- _TASK_
All of the records should be restated word for word.

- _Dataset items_
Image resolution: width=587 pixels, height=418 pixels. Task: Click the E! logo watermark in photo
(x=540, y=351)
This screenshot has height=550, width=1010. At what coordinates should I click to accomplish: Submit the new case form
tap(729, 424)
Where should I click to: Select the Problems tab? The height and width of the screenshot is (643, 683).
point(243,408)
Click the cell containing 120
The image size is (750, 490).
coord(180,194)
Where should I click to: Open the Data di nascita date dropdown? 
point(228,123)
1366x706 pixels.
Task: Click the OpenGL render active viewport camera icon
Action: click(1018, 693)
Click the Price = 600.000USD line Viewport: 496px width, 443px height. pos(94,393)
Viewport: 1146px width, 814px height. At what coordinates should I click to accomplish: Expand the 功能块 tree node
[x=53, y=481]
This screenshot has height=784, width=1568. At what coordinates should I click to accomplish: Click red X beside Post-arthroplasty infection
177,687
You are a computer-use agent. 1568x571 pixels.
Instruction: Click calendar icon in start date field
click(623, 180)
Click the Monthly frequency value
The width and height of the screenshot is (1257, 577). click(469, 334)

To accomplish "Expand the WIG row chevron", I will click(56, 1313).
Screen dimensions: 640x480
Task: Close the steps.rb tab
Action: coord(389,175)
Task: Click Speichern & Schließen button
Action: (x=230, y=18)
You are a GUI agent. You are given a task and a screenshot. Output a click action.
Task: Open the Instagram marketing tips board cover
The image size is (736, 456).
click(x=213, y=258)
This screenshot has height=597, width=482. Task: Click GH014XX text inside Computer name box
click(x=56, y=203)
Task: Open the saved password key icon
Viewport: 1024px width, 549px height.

- _FINISHED TASK_
Image resolution: width=587 pixels, height=418 pixels. Task: Click the E! logo watermark in photo
(x=540, y=351)
This screenshot has height=550, width=1010. At what coordinates should I click to accomplish: Submit the new case form
tap(729, 424)
Where should I click to: Select the Problems tab? The height and width of the screenshot is (643, 683).
point(243,408)
Click the cell containing 120
The image size is (750, 490).
coord(180,194)
Where should I click to: Open the Data di nascita date dropdown? 
point(228,123)
1366x706 pixels.
Task: Click the OpenGL render active viewport camera icon
Action: click(1018, 693)
Click the Price = 600.000USD line Viewport: 496px width, 443px height. pos(94,393)
Viewport: 1146px width, 814px height. At what coordinates should I click to accomplish: Expand the 功能块 tree node
[x=53, y=481]
This screenshot has height=784, width=1568. At what coordinates should I click to accomplish: Click red X beside Post-arthroplasty infection
177,687
You are a computer-use agent. 1568x571 pixels.
Instruction: Click calendar icon in start date field
click(623, 180)
Click the Monthly frequency value
The width and height of the screenshot is (1257, 577). click(469, 334)

To accomplish "Expand the WIG row chevron", I will click(56, 1313).
Screen dimensions: 640x480
Task: Close the steps.rb tab
Action: coord(389,175)
Task: Click Speichern & Schließen button
Action: (x=230, y=18)
You are a GUI agent. You are given a task and a screenshot. Output a click action.
Task: Open the Instagram marketing tips board cover
The image size is (736, 456).
click(x=213, y=258)
This screenshot has height=597, width=482. Task: Click GH014XX text inside Computer name box
click(x=56, y=203)
Task: Open the saved password key icon
Viewport: 1024px width, 549px height.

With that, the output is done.